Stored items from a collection
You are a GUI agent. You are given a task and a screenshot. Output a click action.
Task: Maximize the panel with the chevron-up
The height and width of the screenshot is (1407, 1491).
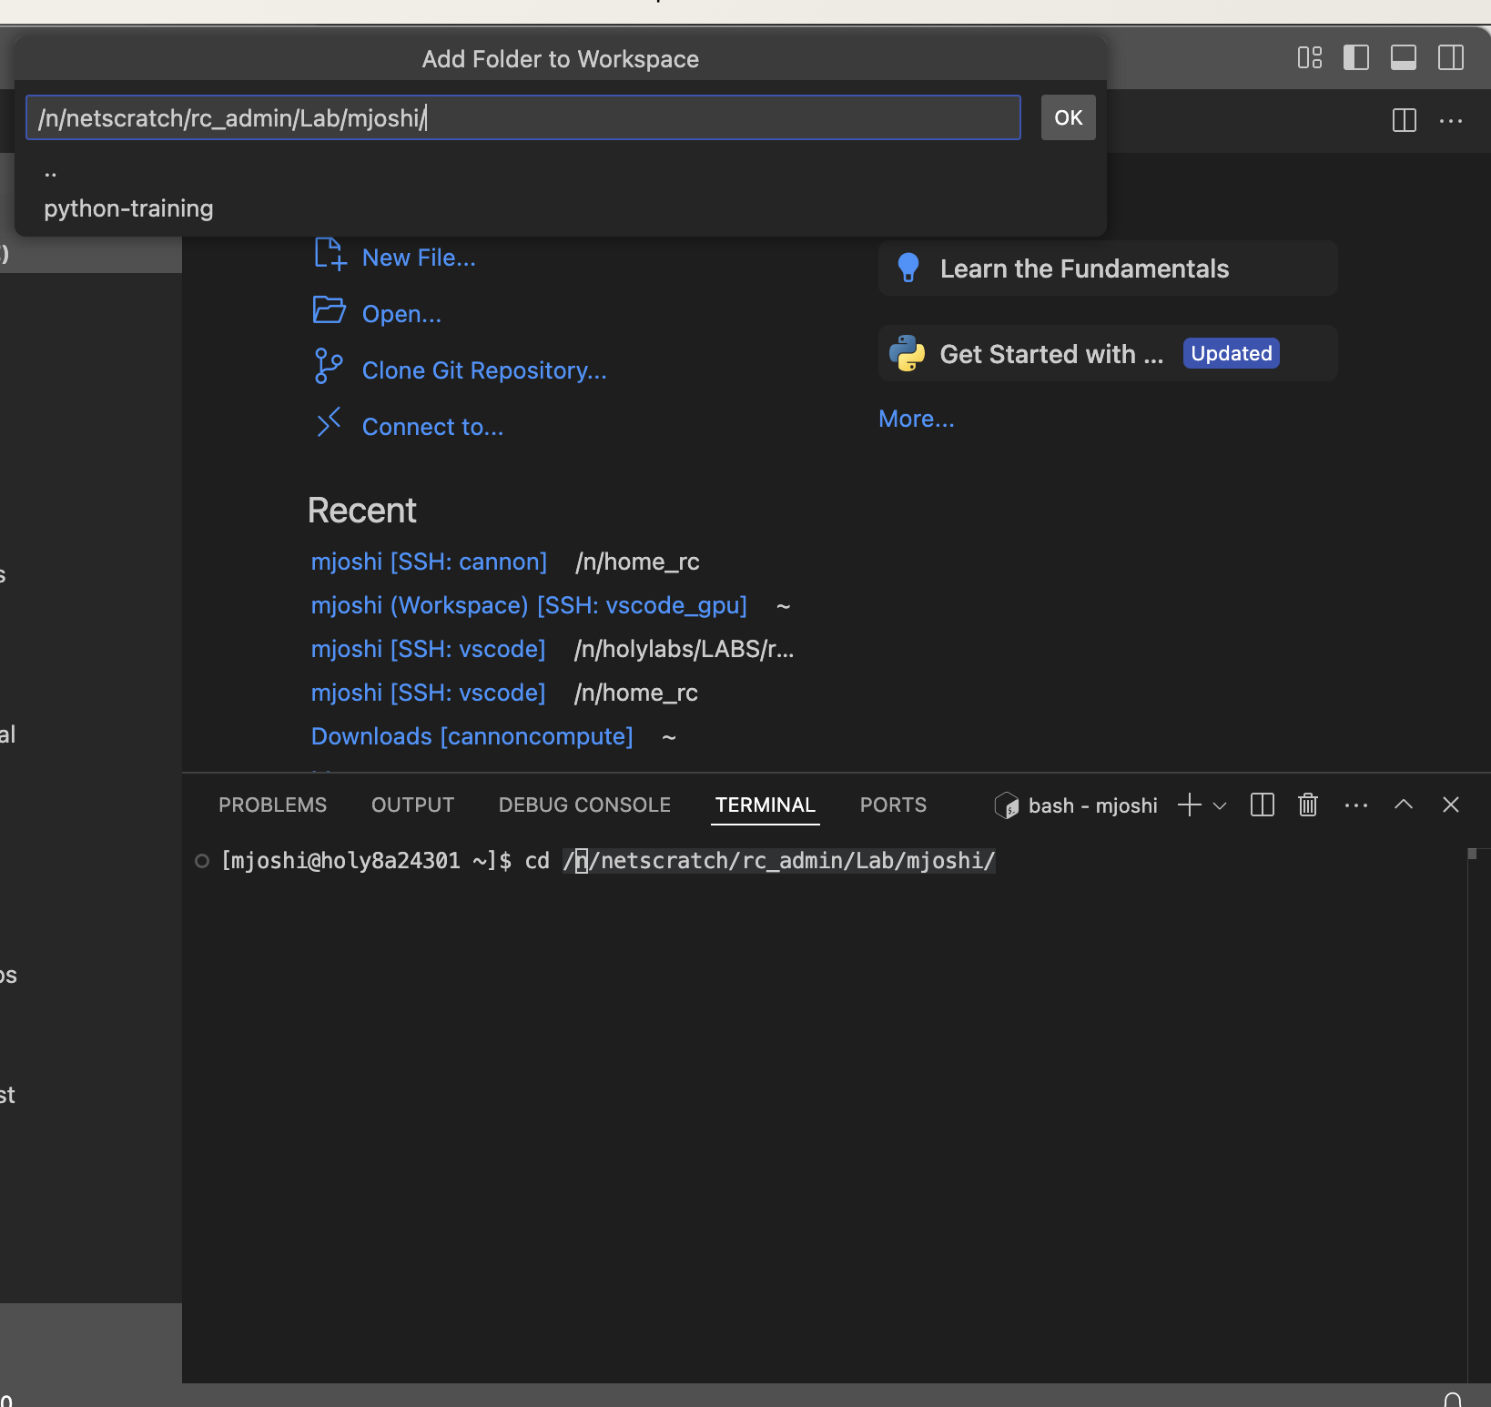1403,805
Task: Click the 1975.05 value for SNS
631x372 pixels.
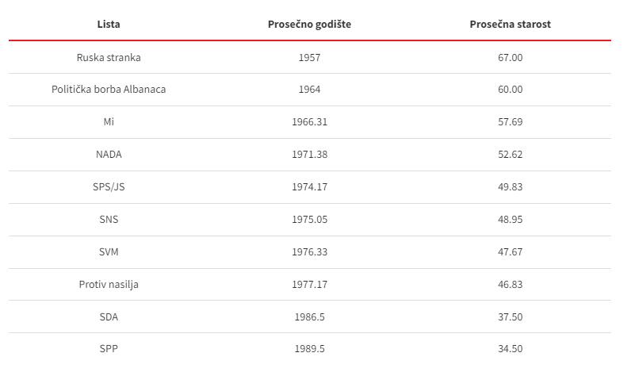Action: click(x=309, y=220)
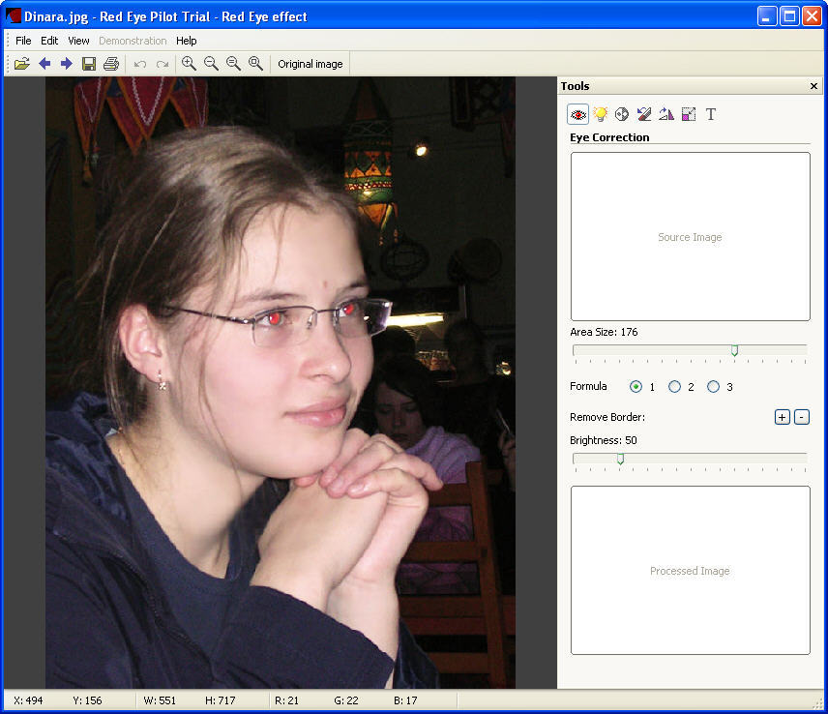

■ ASSIGNMENT
Please print the entries above exactly. Skip every picture.

■ EXERCISE SOLUTION
You are a GUI agent. You are given a task and a screenshot. Output a click action.
Task: Maximize the panel with the chevron-up
The height and width of the screenshot is (1407, 1491).
1403,805
Task: Click the 1975.05 value for SNS
631x372 pixels.
Action: click(x=309, y=220)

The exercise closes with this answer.